* _Problem requirements_:
In the material, change "feather" to "pen" in the stretch from the line containing "Click the feather icon beside Enter a Topic" through the line containing "coord(58,187)". Give back only those lines, otherwise unchanged and without the pictures.

* _Rows_:

══════════════════════════════

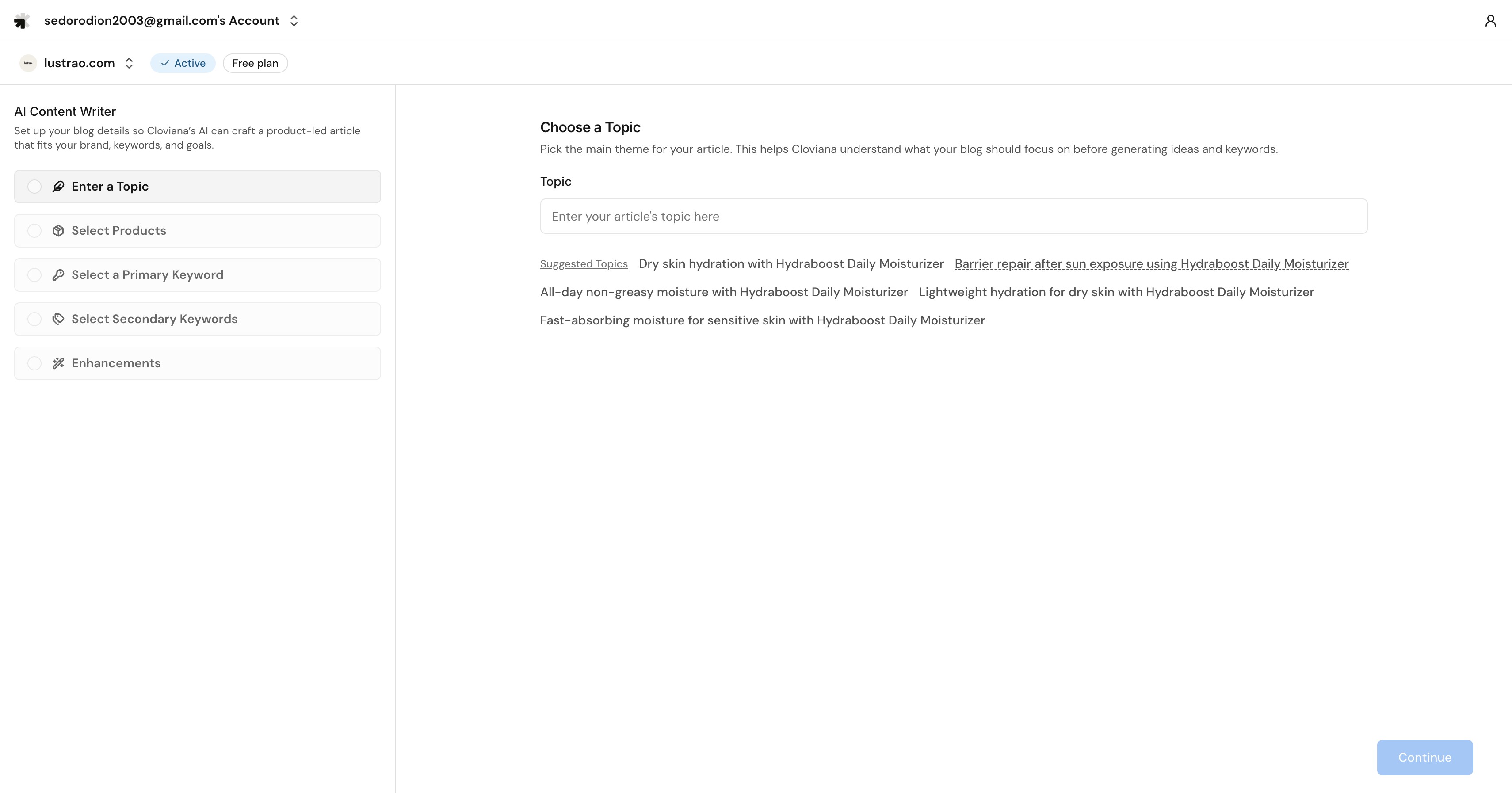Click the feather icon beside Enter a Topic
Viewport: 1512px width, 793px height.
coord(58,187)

══════════════════════════════

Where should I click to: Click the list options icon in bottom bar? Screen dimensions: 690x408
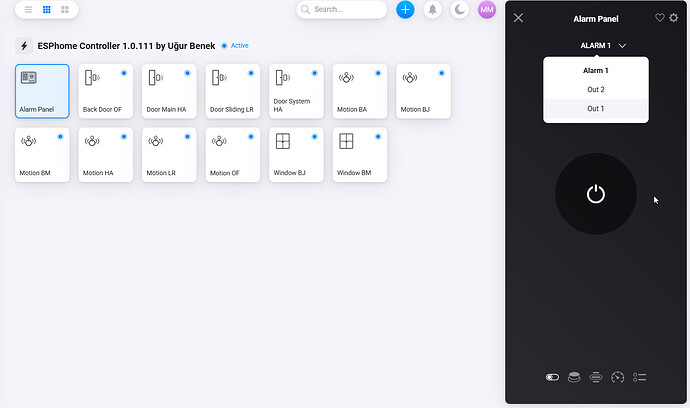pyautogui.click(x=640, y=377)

══════════════════════════════

* _The reply_:
Click the pen icon beside Enter a Topic
Viewport: 1512px width, 793px height.
coord(58,187)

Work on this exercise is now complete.